Individuals can bring a civil action for violations of the state statute. Violations of the law are subject to fines ranging from $100 to $500 for each violation. Maine’s Department of Labor will enforce the law.

“Ban the Box” facts

Janet Mills, Democratic Governor of Maine, signed the employer prohibition against pre-hire inquiries into law on July 6, 2021.

Maine has had a law against inquiries about criminal history on applications for jobs in state government since 2019.

The term “Ban the Box” refers to the box on job applications that job seekers must check if they have a criminal record. The National Conference of State Legislatures has estimated that as of 2018, nearly 1 in 3 adults or about 70 million people, have arrest or criminal records.

Proponents say “Ban the Box” laws make it easier for ex-offenders to obtain jobs.

Federal “Ban the Box” law

There is no federal law that prevents most private employers from asking about prior criminal history. However, as of December 2021, federal agencies and private employers with federal contracts will be prohibited from requesting criminal history information from candidates until they have made a job offer under the “The Fair Chance to Compete for Jobs Act of 2019” that was a part of the 2019 defense spending bill.

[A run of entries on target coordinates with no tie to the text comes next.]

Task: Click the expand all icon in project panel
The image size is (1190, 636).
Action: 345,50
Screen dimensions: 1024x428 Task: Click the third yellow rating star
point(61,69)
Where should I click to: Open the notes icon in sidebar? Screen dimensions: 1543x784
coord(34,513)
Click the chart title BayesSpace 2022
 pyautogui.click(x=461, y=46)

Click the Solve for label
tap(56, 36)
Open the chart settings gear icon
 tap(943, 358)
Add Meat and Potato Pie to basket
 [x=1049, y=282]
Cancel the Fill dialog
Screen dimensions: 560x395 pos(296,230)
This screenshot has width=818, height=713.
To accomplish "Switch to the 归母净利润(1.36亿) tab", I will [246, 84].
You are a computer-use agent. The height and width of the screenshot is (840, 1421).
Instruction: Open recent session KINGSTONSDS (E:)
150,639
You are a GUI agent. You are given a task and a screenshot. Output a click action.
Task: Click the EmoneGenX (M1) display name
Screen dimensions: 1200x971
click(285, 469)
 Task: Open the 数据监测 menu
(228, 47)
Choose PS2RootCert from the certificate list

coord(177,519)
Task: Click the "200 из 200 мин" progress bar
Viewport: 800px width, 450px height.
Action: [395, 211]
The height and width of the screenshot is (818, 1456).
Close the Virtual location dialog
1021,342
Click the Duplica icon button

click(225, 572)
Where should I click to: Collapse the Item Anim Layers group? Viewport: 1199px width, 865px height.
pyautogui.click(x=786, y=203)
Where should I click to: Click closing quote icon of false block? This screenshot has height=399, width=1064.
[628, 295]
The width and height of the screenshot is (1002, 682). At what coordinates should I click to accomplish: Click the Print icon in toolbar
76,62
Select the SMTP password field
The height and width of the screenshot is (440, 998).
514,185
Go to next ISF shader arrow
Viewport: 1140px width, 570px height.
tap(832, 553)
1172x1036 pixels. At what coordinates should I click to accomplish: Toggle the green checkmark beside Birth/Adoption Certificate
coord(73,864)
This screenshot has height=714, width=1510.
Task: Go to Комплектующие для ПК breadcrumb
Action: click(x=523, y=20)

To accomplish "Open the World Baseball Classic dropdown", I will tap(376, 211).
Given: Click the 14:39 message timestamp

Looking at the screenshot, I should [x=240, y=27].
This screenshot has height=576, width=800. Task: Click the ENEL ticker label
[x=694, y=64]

The Equal Employment Opportunity Commission (EEOC), the federal agency charged with enforcing federal laws dealing with workplace discrimination, has recommended in a guidance that employers not ask about convictions on job applications and that such inquiries be limited to convictions for which exclusion would be related to the job and consistent with business necessity.

The EEOC has also warned in the guidance that use of an individual’s criminal history can, in some instances, violate Title VII of the Civil Rights Act of 1964’s prohibition against employment discrimination.

City and state “Ban the Box” laws

As of July 2021, 36 states have approved “Ban the Box” laws for public employers.

Over the past several years, a number of cities and states have gone further than the feds and enacted laws that prevent or limit employer inquiries into a job applicant’s criminal history. As of July 2021, 36 states have approved “Ban the Box” laws for public employers, according to Employment Screening Resources — a Novato, CA.-based company that performs employee background checks.

ESR has also noted that 15 states — California, Colorado, Connecticut, Hawaii, Illinois, Maine, Maryland, Massachusetts, Minnesota, New Jersey, New Mexico, Oregon, Rhode Island, Vermont, and Washington — and the District of Columbia have “banned the box” for private employers. Here are some states’ regulations:

  • Maryland’s “ban the box” law forbids all employers with 15 or more full-time employees from asking job applicants to disclose criminal records or criminal accusations before the first in-person interview. It went into effect in February 2020 after state lawmakers overrode a governor veto.
  • A Virginia law that decriminalized simple possession of marijuana and also contained a “ban the box” provision prohibiting employers from requiring job applicants to disclose information concerning criminal charges, arrests, or convictions for simple possession of marijuana went into effect on July 1, 2020.
  • Hawaii amended its “ban the box” law in September 2020, reducing the number of years that employers can go back in considering criminal convictions.
  • California expanded the definition of “applicant” under its “Fair Chance Act” in October 2020 to include individuals who begin work upon receiving a conditional offer of employment but before the employer has conducted or completed a criminal background check. The Golden State law was reportedly amended because of the delay some employers have been encountering in obtaining criminal history information because of the COVID-19 pandemic.